BIBLIOBUS Littérature française

La partie de cartes - Marcel Pagnol (ACTE TROISIÈME: Marius)


Il est 9 heures du soir. Dans le petit café, Escartefigue, Panisse, César et M.Brun sont assis autours d'une table. Autour d'eux, sur le parquet, deux rangs de bouteilles vides. Au comptoir, le chauffeur du ferry-boat (le ferry-boîte ^^), déguisé en garçon de café, mais aussi sale que jamais.

Scène I

 

PANISSE. ESCARTEFIGUE, CÉSAR, LE CHAUFFEUR, M.BRUN

(Quand le rideau se lève, Escartefigue regarde son jeu intensément, et, perplexe, se gratte la tête. Tous attendent sa décision.)

PANISSE (impatient) - Eh bien quoi ? C'est à toi !

 ESCARTEFIGUE - Je le sais bien. Mais j'hésite...

(Il se gratte la tête. Un client de la terrasse frappe sur le table de marbre.)

CÉSAR (au chauffeur)

Hé, l'extra ! On frappe ! (Le chauffeur tressaille et crie.)

 LE CHAUFFEUR- Voilà ! Voilà ! (Il saisi un plateau vide, jette une serviette sur son épaule et s'élance sur la terrasse.)

 CÉSAR (à Escartefigue)- Tu ne vas pas hésiter jusqu'à demain !

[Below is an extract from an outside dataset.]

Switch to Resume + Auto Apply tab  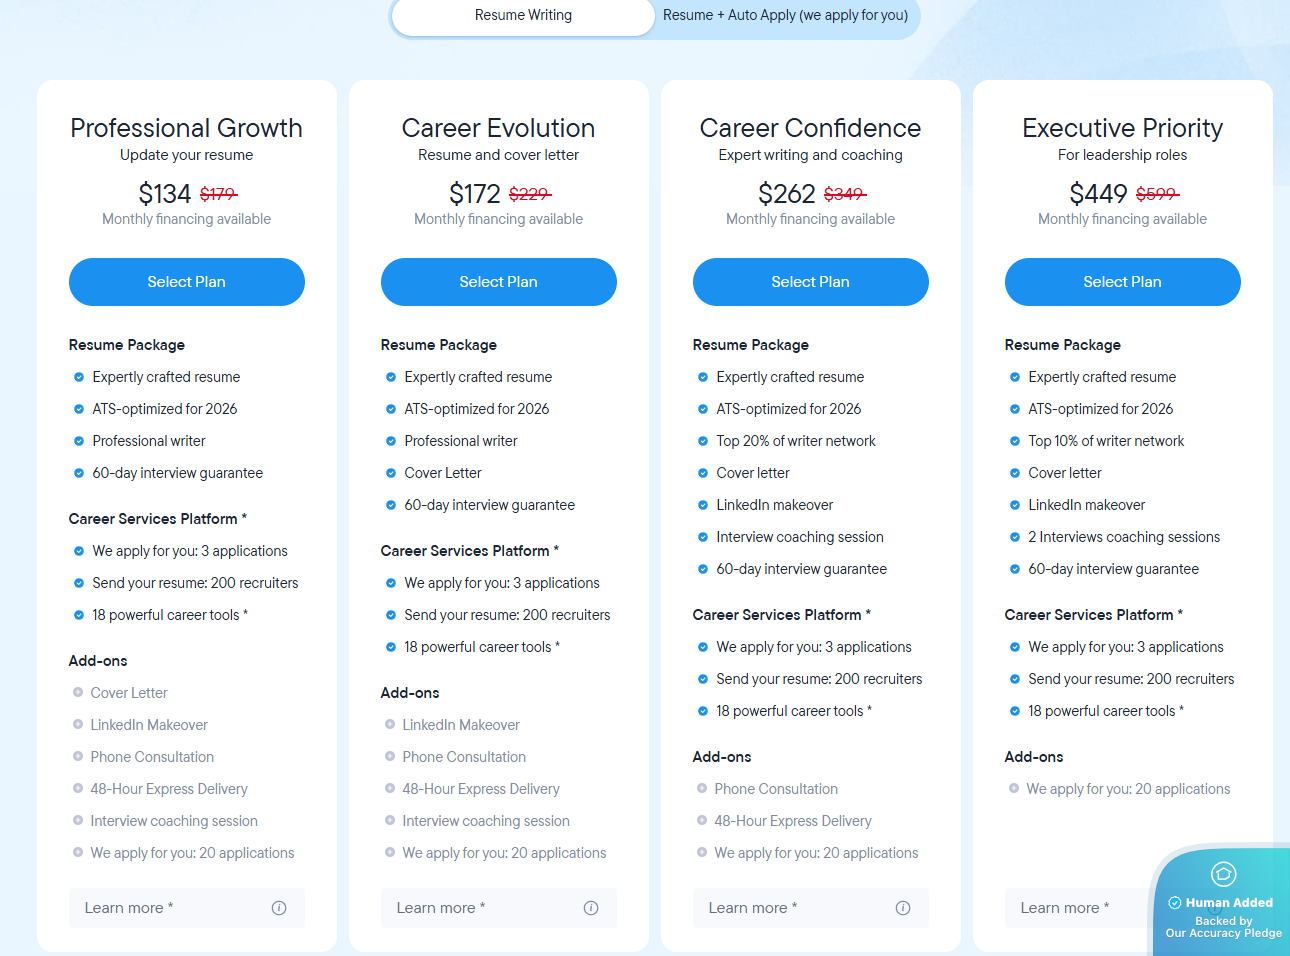pos(785,16)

 M.BRUN - Allons, capitaine, nous vous attendons !

 (Escartefigue se décide soudain. Il prend une carte, lève le bras pour la jeter sur le tapis, puis, brusquement, il la remet dans son jeu.)

 ESCARTEFIGUE - C'est que la chose est importante ! ( A César.) Ils ont trente-deux et nous, combien nous avons ?  (César jette un coup d'œil sur les jetons en os qui sont près de lui, sur le tapis.)

CÉSAR - Trente.

M.BRUN (sarcastique) - Nous allons en trente-quatre. 

PANISSE - C'est ce coup-ci que la partie se gagne ou se perd.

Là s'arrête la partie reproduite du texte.